Mark Zuckerberg, chief executive officer of Meta Platforms Inc., left, arrives at federal court in San Jose, California, US, on Tuesday, Dec. 20, 2022.
David Paul Morris | Bloomberg | Getty Images
Meta reports fourth-quarter earnings on Wednesday as the company tries to reverse a slide that pushed the stock down by 64% last year.
Here’s what analysts are expecting:
Earnings: $2.22 per share, according to Refinitiv
Revenue: $31.53 billion expected, according to Refinitiv
Daily Active Users (DAUs): 1.99 billion expected, according to StreetAccount
Monthly Active Users (MAUs): 2.98 billion expected, according to StreetAccount
Average Revenue per User (ARPU): $10.63 expected, according to StreetAccount
Meta’s sales are expected to drop for a third consecutive quarter, underscoring the challenges the social media company faces as economic uncertainty leads businesses to reduce digital ad spending and pause campaigns.
Analysts expect the Facebook parent company to report a revenue decline of more than 6% for the fourth quarter, and they’re projecting one more quarterly drop before growth begins to tick back up later this year.
While the stock market started to rebound in January from a brutal 2022, economic forecasts still show a fairly gloomy 2023, which could spell continuing trouble for the online ad market. A recent Cowen survey of 50 ad buyers found that companies are planning to increase their ad spending in 2023 by only 3.3%, which the investment bank said is “the softest ad growth outlook we’ve seen in five years.”
On Tuesday, Snap reported fourth-quarter revenue that missed estimates, sending the shares tumbling in extended trading. The company also said its “internal forecast” assumes a revenue drop in the first quarter of between 2% and 10%.
While much smaller than Meta, Snap faces some of the same challenges, including a slowdown in online ad spending, increased competition from TikTok and weakened targeted advertising due to Apple’s 2021 iOS privacy update. Alphabet and Amazon will wrap up earnings reports from the major online ad platforms on Thursday, followed by Pinterest next week.
In November, Meta said it would lay off over 11,000 employees, or 13% of the workforce, as part of the company’s plans to reduce costs.

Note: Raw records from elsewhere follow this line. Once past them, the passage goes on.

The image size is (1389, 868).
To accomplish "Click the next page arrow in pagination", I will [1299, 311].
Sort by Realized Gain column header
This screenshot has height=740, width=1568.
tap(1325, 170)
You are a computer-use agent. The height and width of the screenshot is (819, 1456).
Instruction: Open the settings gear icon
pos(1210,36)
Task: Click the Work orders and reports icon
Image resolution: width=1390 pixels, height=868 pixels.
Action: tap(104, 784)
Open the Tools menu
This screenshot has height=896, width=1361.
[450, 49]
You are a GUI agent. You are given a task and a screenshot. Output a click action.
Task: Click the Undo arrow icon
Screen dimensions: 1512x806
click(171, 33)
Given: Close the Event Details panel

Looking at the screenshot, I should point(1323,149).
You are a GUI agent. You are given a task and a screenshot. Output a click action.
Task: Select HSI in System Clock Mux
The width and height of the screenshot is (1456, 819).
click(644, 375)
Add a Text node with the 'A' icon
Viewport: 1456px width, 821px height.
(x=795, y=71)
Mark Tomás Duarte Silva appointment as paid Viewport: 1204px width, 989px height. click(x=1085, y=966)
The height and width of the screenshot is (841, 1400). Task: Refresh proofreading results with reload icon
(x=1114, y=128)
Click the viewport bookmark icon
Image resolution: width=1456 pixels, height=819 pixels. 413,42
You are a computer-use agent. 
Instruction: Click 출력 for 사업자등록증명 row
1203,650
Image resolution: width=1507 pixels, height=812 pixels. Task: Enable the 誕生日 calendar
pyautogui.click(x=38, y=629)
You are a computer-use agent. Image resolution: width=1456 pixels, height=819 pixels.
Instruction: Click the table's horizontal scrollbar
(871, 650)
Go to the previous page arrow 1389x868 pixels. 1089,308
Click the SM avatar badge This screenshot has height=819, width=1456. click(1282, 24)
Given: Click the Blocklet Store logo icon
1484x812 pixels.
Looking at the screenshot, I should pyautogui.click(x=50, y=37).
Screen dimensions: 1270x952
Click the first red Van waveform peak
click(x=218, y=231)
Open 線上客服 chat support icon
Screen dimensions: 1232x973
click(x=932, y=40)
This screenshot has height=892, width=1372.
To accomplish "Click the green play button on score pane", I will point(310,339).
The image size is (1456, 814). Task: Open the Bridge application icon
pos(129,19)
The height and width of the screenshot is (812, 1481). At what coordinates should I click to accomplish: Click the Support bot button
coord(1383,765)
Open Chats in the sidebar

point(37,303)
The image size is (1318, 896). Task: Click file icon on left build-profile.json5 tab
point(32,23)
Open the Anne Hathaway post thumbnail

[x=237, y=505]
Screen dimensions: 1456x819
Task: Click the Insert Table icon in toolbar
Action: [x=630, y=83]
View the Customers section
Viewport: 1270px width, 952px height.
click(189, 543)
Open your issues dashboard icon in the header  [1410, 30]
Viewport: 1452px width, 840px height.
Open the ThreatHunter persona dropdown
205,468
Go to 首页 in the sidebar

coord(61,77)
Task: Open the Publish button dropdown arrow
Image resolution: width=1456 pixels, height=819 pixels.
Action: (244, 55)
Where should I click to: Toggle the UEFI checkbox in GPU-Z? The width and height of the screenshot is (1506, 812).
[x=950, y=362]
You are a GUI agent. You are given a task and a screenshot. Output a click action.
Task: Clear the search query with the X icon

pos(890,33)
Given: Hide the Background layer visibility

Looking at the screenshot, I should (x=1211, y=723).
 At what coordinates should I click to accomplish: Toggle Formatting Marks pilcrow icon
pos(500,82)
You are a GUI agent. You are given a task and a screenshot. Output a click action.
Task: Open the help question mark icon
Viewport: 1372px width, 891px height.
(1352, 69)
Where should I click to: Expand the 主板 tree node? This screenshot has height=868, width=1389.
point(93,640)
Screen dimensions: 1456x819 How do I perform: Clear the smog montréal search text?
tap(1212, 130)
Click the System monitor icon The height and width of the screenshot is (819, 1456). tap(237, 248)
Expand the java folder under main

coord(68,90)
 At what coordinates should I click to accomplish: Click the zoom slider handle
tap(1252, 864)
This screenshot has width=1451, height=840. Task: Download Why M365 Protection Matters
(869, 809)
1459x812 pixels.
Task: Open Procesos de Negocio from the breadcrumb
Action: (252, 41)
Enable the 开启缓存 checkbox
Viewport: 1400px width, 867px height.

“We are also taking a number of additional steps to become a leaner and more efficient company by cutting discretionary spending and extending our hiring freeze through Q1,” CEO Mark Zuckerberg said in a letter to employees at the time.
Last year was also marred by Zuckerberg’s costly effort to sell Wall Street on a plan to pivot the company towards the yet-to-be-developed world of the metaverse. Zuckerberg has said the metaverse, which would include virtual reality and augmented reality technologies, could represent the next major way people interact.
The big bet has frustrated investors, who worry the company is putting too much focus on a futuristic endeavor while its core ad business struggles to revive growth. Meta’s Reality Labs unit, home to the metaverse ambitions, lost nearly $9.4 billion in the first three quarters of 2022.
Analysts expect Reality Labs to show an operating loss of $4.36 billion for the fourth quarter on revenue of $715.1 million, according to StreetAccount. Meta said last quarter that “Reality Labs operating losses in 2023 will grow significantly year-over-year.”